UPDATE in version 9: As an experiment, we will only assume linear trend only if county has more than 25,000 `active`. The train data column `active` indicates the size of the population in county. I think a trend involving more people should be more likely to continue to occur. With this additional restriction, we will use linear model for 32 counties and "last value" for 3103 counties. Let's see what LB it achieves...

In [None]:
DISPLAY = 8
THRESHOLD = 0.103 #this is 10.3% same value as 8/78 from old notebook
ACTIVE_THRESHOLD = 25_000

IDS = train.cfips.unique()
x_train = np.arange(39).reshape((-1,1))
x_test = np.arange(38,47).reshape((-1,1))

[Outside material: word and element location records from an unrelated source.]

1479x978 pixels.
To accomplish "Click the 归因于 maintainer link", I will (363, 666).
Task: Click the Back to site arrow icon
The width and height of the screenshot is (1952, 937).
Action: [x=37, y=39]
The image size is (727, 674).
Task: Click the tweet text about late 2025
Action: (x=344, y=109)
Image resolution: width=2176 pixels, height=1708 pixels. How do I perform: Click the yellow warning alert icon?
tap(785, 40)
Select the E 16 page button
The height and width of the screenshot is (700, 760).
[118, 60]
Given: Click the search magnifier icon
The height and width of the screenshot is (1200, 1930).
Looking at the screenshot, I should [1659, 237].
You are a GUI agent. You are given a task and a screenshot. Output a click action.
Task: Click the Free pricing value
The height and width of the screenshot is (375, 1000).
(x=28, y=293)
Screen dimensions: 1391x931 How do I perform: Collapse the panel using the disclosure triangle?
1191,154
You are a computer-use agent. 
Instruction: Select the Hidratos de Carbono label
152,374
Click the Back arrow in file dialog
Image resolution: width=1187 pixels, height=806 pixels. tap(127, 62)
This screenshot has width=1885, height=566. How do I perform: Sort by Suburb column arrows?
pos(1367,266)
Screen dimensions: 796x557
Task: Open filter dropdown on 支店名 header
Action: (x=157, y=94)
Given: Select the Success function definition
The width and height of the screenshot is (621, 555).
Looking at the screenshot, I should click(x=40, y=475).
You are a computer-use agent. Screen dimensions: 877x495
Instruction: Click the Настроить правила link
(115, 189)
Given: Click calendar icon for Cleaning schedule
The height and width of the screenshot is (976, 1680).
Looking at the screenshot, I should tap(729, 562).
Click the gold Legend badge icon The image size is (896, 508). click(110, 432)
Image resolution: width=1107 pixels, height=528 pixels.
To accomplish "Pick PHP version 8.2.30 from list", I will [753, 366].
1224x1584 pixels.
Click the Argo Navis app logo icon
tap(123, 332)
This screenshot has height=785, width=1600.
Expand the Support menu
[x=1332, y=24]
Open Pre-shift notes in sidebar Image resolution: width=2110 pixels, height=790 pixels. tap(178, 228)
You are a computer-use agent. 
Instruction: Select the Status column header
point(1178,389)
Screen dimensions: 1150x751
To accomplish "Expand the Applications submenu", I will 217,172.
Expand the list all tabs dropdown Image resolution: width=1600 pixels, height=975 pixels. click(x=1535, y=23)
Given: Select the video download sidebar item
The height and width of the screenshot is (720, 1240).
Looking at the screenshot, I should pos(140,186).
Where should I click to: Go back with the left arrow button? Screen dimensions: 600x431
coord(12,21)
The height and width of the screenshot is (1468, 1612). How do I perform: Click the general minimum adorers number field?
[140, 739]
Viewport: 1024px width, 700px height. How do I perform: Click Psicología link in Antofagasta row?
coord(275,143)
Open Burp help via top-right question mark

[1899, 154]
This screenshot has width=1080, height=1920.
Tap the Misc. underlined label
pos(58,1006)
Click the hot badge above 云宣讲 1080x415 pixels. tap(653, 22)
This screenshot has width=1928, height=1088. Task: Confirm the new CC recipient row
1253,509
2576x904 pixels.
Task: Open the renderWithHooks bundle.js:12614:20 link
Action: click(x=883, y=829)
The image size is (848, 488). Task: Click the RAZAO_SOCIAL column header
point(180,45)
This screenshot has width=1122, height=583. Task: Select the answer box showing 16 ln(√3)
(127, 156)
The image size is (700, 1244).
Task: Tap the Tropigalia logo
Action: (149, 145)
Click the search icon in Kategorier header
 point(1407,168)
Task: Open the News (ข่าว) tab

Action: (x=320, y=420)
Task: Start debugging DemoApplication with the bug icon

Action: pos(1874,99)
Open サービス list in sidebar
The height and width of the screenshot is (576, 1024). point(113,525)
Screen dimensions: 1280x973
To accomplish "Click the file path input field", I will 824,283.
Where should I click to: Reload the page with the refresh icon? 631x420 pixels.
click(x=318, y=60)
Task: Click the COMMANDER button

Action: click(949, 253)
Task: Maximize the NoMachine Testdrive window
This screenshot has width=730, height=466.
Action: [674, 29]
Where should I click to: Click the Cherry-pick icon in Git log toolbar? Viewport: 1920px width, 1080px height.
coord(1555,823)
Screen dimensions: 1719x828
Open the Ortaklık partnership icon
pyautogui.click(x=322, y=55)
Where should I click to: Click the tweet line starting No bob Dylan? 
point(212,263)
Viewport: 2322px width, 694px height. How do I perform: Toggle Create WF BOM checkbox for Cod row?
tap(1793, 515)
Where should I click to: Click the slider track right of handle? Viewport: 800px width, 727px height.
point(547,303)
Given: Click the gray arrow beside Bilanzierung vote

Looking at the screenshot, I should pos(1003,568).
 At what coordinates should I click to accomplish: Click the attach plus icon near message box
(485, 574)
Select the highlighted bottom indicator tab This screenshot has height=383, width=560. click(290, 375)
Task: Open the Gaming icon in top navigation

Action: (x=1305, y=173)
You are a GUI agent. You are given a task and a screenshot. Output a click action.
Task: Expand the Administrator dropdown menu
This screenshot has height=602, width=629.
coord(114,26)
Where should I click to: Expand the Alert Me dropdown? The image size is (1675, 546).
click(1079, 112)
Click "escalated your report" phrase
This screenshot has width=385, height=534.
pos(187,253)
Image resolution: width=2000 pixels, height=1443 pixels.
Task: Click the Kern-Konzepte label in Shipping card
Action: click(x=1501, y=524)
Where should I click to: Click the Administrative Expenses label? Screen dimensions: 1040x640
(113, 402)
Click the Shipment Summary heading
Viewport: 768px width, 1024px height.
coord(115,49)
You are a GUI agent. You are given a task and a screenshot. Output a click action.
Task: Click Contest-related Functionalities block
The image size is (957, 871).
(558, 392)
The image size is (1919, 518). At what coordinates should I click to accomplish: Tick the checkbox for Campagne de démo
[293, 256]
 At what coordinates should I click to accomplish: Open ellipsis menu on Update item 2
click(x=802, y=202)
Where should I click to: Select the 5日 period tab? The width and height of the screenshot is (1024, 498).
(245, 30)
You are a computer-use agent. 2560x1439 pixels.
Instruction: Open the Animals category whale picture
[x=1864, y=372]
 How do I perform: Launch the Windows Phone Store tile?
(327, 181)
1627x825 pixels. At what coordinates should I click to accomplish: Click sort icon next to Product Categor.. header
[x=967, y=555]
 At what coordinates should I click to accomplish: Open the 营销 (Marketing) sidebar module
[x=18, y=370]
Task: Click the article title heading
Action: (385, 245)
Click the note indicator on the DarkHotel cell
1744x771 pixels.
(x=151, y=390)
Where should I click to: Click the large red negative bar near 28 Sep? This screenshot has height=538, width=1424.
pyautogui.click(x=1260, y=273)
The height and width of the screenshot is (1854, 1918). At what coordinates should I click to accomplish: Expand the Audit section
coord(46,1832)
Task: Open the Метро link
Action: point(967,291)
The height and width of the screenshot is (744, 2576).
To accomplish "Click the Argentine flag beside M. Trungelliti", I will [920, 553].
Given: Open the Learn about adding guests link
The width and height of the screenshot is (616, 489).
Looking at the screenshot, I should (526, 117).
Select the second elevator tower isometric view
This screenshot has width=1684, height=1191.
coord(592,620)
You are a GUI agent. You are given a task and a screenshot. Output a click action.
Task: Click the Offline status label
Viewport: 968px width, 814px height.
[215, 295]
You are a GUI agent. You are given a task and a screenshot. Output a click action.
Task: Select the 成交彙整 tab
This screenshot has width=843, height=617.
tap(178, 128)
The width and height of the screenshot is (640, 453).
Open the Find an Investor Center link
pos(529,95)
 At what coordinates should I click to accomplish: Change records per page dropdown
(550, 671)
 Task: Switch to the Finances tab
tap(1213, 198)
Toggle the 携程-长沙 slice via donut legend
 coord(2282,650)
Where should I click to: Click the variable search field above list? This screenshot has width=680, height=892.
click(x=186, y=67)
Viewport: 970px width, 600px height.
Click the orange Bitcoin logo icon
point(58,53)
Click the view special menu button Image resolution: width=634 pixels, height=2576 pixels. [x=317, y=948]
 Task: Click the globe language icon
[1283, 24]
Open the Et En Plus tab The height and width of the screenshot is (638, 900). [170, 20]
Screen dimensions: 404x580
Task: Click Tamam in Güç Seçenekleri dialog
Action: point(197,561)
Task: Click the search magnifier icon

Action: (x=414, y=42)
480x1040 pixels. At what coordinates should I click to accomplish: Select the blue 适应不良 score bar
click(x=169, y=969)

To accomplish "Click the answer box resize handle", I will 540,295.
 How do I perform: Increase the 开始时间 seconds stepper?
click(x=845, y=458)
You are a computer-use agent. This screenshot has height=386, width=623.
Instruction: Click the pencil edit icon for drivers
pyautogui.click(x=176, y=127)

preds = np.zeros((len(IDS),8))
last_preds = np.zeros((len(IDS),8))
lin_trend = 0

ct = 0
for i,c in enumerate(IDS):
    df = train.loc[train.cfips==c]
    last = df.microbusiness_density.values[-1]
    active = df.active.values[-1]
    last_preds[i,] = [last]*8
    
    # FIT LINEAR REGRESSION
    model = LinearRegression()
    model.fit(x_train,df.microbusiness_density)
    p = model.predict(x_train)
    
    # COMPUTE TRAIN ERROR
    err = p - df.microbusiness_density.values
    rng = df.microbusiness_density.max() - df.microbusiness_density.min()
    
    # DETERMIN IF TIME SERIES IS LINEAR OR NOT
    s = 0
    for k in range(39):
        e = np.abs( err[k] )
        r = e/rng # absolute error divided by range
        s += r
    s = s/39 # now S is MAPE mean absolute percentage error
    
    # IF S <= 10% THEN WE ASSUME THIS COUNTY HAS A LINEAR TREND
    if (s>THRESHOLD)|(active<ACTIVE_THRESHOLD): 
        preds[i,] = [last]*8
        continue
        
    # INFER TEST DATA WITH LINEAR REGRESSION
    p2 = model.predict(x_test)
    shift =  last - p2[0]
    preds[i,] = p2[1:]+shift
    
    # COUNT STUFF
    ct += 1
    lin_trend += 1
    if ct>=DISPLAY+1: continue
        
    # PLOT STUFF
    plt.figure(figsize=(20,5))
    plt.plot(df.first_day_of_month,df.microbusiness_density,'-o',label='train data')
    plt.plot(df.first_day_of_month,p,'--',label='linear regression')
    plt.plot(test.first_day_of_month.values[:8],preds[i,],'-o',label='test pred')
    pre='YES, we WILL USE linear regression for\n'
    plt.title(f'{pre}CFIPS {c}',size=18)
    plt.xlabel('Date',size=16)
    plt.ylabel('Microbusiness Density',size=16)
    plt.legend()
    plt.show()
    
    plt.hist(err,bins=20,label='error')
    plt.plot([-rng/2,-rng/2],[0,10],'--',color='black',label='range')
    plt.plot([rng/2,rng/2],[0,10],'--',color='black')
    plt.xlim((-rng * 0.75,rng * 0.75))
    plt.legend()
    plt.title(f'Train Error vs. Train Range. (avg={100*s:2.1f}%)',size=18)
    plt.show()
    print('\n\n\n\n\n\n')
    
# PRINT HOW MANY LINEAR TIME SERIES WE FOUND
print(f'There are {lin_trend} counties with both a linear trend and large population.')

# Write Submission CSV

In [None]:
# NOTE TEST IS SORTED BY CFIPS AND DATA. ADD PREDS TO DATAFRAME
test['microbusiness_density'] = preds.reshape((-1))
sub = test[['row_id','microbusiness_density']]
sub.to_csv('submission.csv',index=False)
print( sub.shape )
sub.head()